In the present study, the data was categorized in order to estimate the association between FENO and the explanatory variables. For FENO, instead of using a simple cutoff value, we used multinomial analysis to investigate determinants of both slightly elevated (12–15 ppb) and high (>15 ppb) FENO. The latter limit of FENO corresponds approximately to +3 SD of the distribution in healthy nonsmoking subjects, determined with similar technique and expiratory flows (20). Slightly elevated FENO was found to be associated with sputum eosinophilia, but not significantly with asthma, atopy, or BHR. This finding may suggest that slightly elevated FENO levels do not have any diagnostic value for asthma. Indeed, modest elevations of FENO have been reported to be associated in many inflammatory disorders, e.g. with chronic rhinitis, mild upper airway respiratory tract infections and atopy per se (6, 7, 26). On the contrary, asthma was the most important explanatory factor for high levels of FENO. However, the number of cases with high FENO was less than that with lung function changes diagnostic for asthma, suggesting low sensitivity of this grade of FENO elevation.
By using stepwise logistic regression analysis, clinical asthma and airway eosinophilia were the most important explanatory variables for high FENO. The relationship of FENO with mucosal eosinophilic inflammation has been shown in patients with asthma (4, 5), but the present study shows that this association prevails also in a broader range of patients with symptoms suggesting asthma. It is possible that some of the symptomatic patients showing sputum eosinophilia and increased FENO, but failing to demonstrate lung function changes diagnostic for asthma, may have a milder state which we have referred as ‘asthma-like inflammation’ (27). Similar patients have been shown to present with increased levels of FENO (28). Furthermore, these patients, like those with clinical asthma, are likely to respond favorably with inhaled corticosteroids (27).

WHAT YOU NEED TO DO:
1. Transcribe the FENO study passage word for word, starting at "By using stepwise" and ending at "inhaled corticosteroids (27).".
2. Write the next part of the FENO study passage, picking up after its final sentence.

INFORMATION:
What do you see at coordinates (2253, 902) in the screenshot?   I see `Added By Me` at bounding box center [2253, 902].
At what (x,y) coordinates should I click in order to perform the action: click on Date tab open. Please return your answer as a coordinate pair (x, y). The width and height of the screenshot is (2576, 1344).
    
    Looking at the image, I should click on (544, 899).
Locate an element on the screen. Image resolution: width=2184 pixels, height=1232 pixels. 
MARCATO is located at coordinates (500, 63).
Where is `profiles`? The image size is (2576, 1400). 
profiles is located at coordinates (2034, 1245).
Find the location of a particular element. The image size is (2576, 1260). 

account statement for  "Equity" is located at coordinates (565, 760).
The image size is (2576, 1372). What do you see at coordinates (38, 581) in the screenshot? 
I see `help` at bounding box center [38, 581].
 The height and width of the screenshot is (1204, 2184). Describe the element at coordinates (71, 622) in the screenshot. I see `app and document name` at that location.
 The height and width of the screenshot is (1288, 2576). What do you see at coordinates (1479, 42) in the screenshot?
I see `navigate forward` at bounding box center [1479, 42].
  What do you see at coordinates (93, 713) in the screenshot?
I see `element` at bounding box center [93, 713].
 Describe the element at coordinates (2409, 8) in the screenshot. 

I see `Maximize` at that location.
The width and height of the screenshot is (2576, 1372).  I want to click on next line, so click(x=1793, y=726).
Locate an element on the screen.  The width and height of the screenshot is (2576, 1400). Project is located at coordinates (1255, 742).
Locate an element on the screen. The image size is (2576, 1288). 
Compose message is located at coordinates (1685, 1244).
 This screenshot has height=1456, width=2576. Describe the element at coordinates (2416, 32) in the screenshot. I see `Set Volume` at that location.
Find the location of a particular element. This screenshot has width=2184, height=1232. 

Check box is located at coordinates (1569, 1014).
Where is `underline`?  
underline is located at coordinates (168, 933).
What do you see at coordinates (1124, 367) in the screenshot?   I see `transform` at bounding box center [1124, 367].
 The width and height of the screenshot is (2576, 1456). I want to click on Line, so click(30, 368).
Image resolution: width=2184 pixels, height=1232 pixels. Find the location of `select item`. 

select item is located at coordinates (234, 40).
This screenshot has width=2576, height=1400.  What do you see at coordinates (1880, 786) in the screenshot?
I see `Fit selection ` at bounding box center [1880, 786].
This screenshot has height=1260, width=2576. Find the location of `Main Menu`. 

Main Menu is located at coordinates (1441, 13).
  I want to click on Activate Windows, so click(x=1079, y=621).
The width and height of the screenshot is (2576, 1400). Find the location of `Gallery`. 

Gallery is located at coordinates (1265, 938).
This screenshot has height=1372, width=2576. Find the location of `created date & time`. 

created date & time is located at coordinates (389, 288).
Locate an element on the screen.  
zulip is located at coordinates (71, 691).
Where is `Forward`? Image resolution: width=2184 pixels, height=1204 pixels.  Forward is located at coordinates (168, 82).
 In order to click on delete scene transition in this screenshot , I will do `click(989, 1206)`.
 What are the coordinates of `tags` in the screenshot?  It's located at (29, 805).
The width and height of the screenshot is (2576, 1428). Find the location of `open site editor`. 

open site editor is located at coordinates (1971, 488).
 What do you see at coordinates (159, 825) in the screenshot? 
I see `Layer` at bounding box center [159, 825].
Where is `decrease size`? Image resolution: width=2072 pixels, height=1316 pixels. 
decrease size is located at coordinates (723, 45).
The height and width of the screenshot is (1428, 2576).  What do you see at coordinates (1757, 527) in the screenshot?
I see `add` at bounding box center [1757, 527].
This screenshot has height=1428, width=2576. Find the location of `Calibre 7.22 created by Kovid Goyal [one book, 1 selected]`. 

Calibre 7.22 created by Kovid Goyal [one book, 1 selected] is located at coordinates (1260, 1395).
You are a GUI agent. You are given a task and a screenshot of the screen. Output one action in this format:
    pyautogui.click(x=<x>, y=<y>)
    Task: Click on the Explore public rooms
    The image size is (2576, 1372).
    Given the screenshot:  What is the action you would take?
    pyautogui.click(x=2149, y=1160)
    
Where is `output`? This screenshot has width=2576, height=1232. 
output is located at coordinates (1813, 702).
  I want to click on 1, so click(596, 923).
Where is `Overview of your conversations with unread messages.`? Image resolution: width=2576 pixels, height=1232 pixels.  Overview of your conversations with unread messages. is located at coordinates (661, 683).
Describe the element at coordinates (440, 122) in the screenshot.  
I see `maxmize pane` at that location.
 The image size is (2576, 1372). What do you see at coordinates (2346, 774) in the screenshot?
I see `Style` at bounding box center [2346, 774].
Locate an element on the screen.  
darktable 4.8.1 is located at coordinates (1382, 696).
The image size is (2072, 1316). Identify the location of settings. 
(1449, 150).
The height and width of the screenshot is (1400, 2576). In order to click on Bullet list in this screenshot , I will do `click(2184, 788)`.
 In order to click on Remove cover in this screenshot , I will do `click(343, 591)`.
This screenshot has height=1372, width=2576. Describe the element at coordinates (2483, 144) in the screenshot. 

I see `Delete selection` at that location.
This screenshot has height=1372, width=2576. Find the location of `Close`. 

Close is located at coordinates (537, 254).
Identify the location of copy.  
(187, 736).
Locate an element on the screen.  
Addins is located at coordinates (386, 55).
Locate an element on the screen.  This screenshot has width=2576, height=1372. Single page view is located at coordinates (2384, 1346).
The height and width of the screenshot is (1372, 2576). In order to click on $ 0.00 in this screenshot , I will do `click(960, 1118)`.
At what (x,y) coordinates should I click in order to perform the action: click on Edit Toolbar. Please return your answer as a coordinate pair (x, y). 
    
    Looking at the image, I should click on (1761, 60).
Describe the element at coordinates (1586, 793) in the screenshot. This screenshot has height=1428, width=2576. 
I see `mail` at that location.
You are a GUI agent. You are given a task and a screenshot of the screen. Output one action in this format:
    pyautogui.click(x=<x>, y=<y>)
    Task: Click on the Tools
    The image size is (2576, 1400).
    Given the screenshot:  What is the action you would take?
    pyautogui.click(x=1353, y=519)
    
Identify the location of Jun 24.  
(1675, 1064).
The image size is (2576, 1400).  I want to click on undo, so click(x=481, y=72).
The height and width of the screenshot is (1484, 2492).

RESULTS OF THE TASKS:
1.
By using stepwise logistic regression analysis, clinical asthma and airway eosinophilia were the most important explanatory variables for high FENO. The relationship of FENO with mucosal eosinophilic inflammation has been shown in patients with asthma (4, 5), but the present study shows that this association prevails also in a broader range of patients with symptoms suggesting asthma. It is possible that some of the symptomatic patients showing sputum eosinophilia and increased FENO, but failing to demonstrate lung function changes diagnostic for asthma, may have a milder state which we have referred as ‘asthma-like inflammation’ (27). Similar patients have been shown to present with increased levels of FENO (28). Furthermore, these patients, like those with clinical asthma, are likely to respond favorably with inhaled corticosteroids (27).

2.
Airway inflammation is one of the primary manifestations of asthma (29), and characteristically, eosinophils can be found in the airway mucosa both in atopic and nonatopic asthmatics (9, 13). Some investigators have found many similarities in the immunopathology of intrinsic and extrinsic asthma (10–12). These studies on bronchial biopsies have shown locally enhanced expression of Th2-type cytokines even in patients with nonatopic asthma, similar to that seen in patients with extrinsic type of asthma. Up-regulation of expression of iNOS may occur as a result of proinflammatory cytokines involved in asthmatic inflammation, common to both phenotypes of asthma. On the contrary, there are also reports that have described distinct patterns of inflammatory profile in allergic and nonallergic asthma (30). These findings could explain the differences of FENO levels between atopic and nonatopic asthmatics and subjects reported previously (6, 8, 23, 24). Accordingly in the present study, atopy was a significant factor, although not the strongest one, in explaining variation of FENO in the patients with symptoms suggesting asthma. The present results also suggest that the relationship between atopy and increased levels of FENO is based on the predisposition of eosinophilic airway inflammation, and when the latter is accounted for, atopy per se does not have any independent effect.
We conclude that in patients with symptoms suggesting asthma, slightly elevated and high levels of FENO are associated with sputum eosinophilia, whereas asthma is significantly associated only with high levels of FENO, irrespective of atopy. The results suggest that FENO is primarily a marker of airway eosinophilia, and that only high values of FENO may be useful to identify patients with atopic or nonatopic asthma.